After opening lower, stocks quickly found their footing and registered solid gains for the day, with the S&P 500 (SNPINDEX:^GSPC) and the narrower, price-weighted Dow Jones Industrial Average (DJINDICES:^DJI) both rising by half a percentage point. The steady rise suited the VIX (VOLATILITYINDICES:^VIX) well, pushing it down by 1.9%, to close at 13.31. The VIX is derived from S&P 500 option prices and reflects investors' expectations for stock market volatility over the next 30 days.
Is that all there is?
Speaking on CNBC today, hedge fund manager Doug Kass said:
"The market probably has a fair value 80 or 90 S&P 500 points lower than where it is now, so that would imply a decline of 6% or 7%, but I think the more important statement I'm making is that we are likely to be in the process of making a yearly high for the year."

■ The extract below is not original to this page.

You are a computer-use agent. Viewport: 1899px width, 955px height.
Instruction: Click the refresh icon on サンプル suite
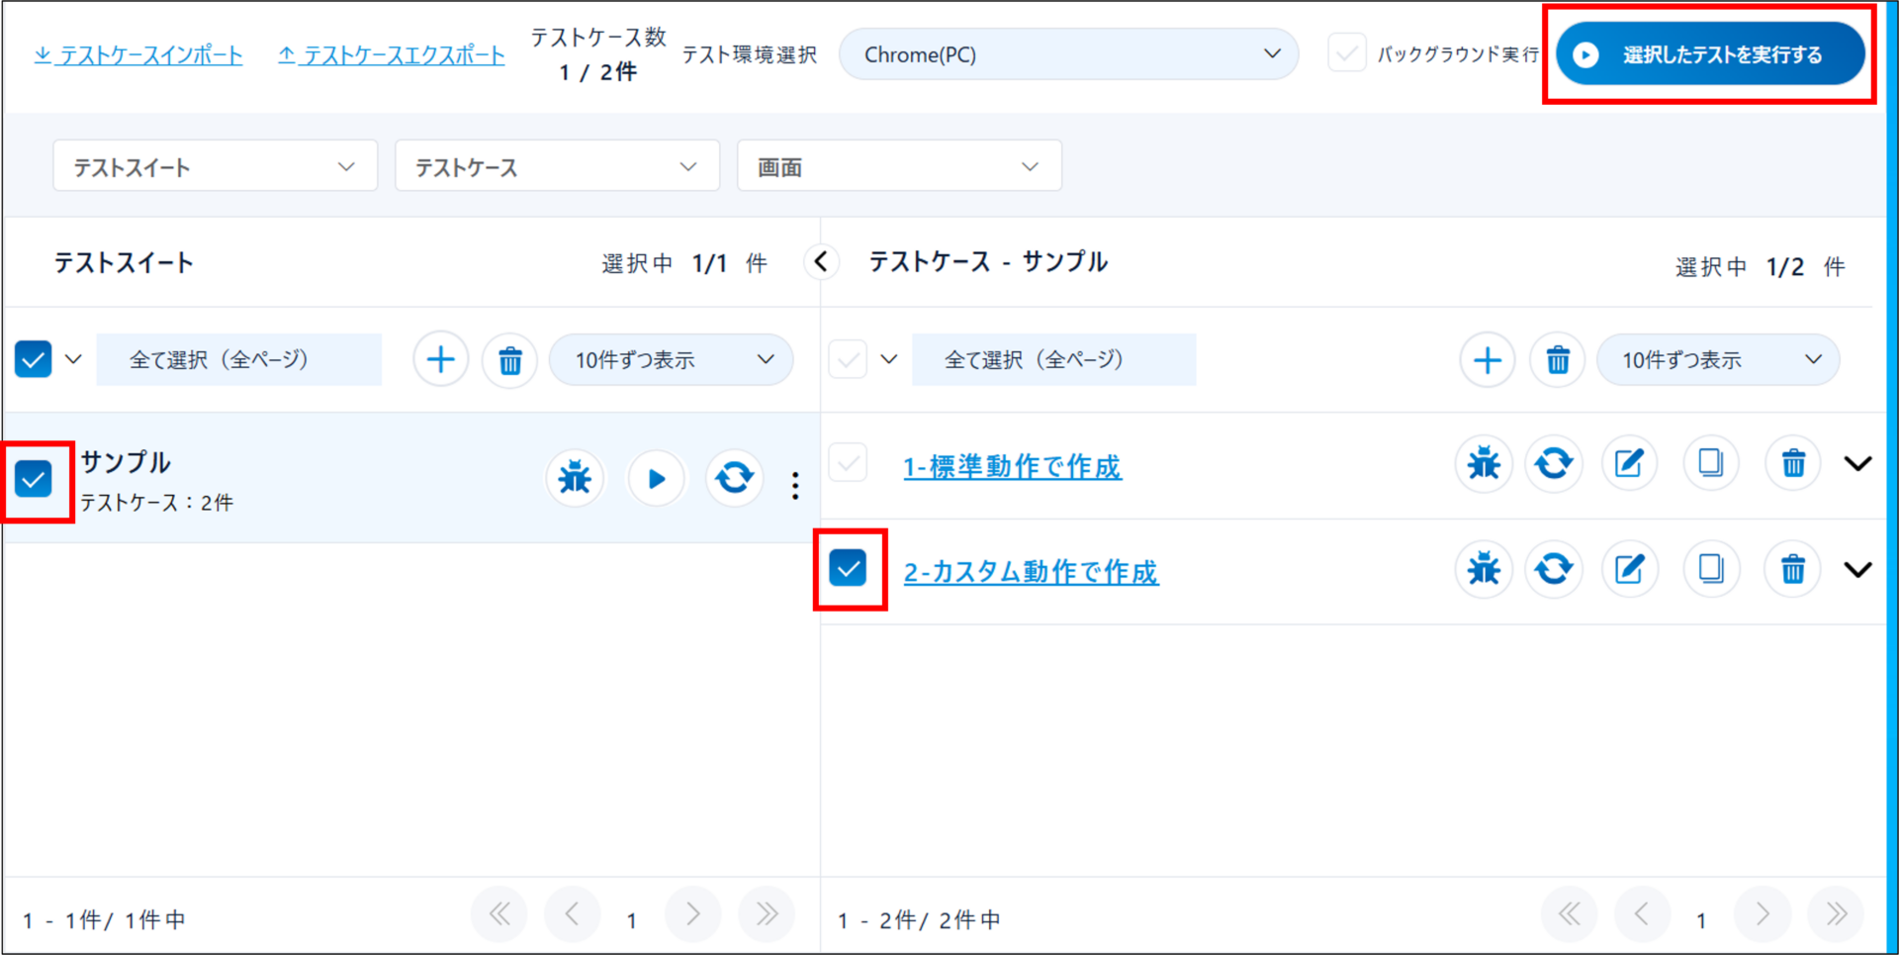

He had that the wrong way around: The more important statement concerns the market's fair value, not what it will or won't do over the next 12 months. Why? Because it's possible to make a useful statement about market valuation and stocks' long-term returns. (In other words, you can make a statement with a fair degree of confidence.) On the other hand, a statement about the market's behavior over the next 12 months is basically useless -- the degree of randomness that will affect the outcome over such a short time period is much too high to make any sort of credible prediction.
Kass is perhaps best known for calling the market bottom in March 2009, but I think that was mainly a fluke. While it was possible to say the market was cheap on March 9, 2009, it was impossible to know whether it would recover or become still cheaper from that point on.
In fact, in "15 Surprises for 2013," published on Jan. 9, Kass wrote:
"I believe that the U.S. stock market will make its 2013 high in the first two weeks of January, be in a yearlong range of 1275-1480 and close the year at 1425, and that the 10-year U.S. note will be below 2.00% in the first six months of 2013."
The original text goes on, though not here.